For the next phase of her recon, she circled around the block and cut through a second apartment complex that stood behind the small house. This late in the day, the sunlight barely penetrated the narrow space between the several buildings. With her dark gray hoodie, she had plenty of cover to stand and observe the slavers’ back yard. The third guard was there, sitting on a battered aluminum lawn chair and looking bored out of his mind. At one point, she was pretty sure his eyes drifted closed, but she didn’t make her move until he got up and cruised back around the left side of the house to rotate guard duty with his buddies on the porch.
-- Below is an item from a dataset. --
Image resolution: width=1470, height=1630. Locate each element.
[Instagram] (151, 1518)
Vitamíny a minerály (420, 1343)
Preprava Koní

Moving quickly, Sid slipped over the ancient and drooping chain-link fence bordering the property, and hurried across the mostly dirt yard and up to the right side of the house, which was covered in prickly and neglected holly bushes. She remained still until the new guard was settled on the lawn chair, forcing herself to wait even longer, until there was a good chance he’d grown complacent and bored. And then, hugging the right side of the house, trying to avoid getting her clothes snagged on half-dead holly branches, she moved from window to window. She always hoped for a torn window shade, or a gap in the curtain, something to give her a glimpse inside, but that rarely happened. And today, as usual, the house was buttoned up tight.
She’d never been inside this house, but real estate websites were full of information, if one knew what to look for. She knew the house had three bedrooms, two on the side where she was now, and a third at the end of a short hallway. The windows on the other bedroom faced the back yard which made them too dangerous to sneak a look at. The lawn-chair guard was absent during the changeover, but walking up to the house in plain sight was too much risk for too little payoff. Sid had no doubt what they’d do to her if she was caught. These were the people who’d killed Janey, and although her father’s name protected her from the vampires at the top, their street thug guards might not check her credentials before killing her.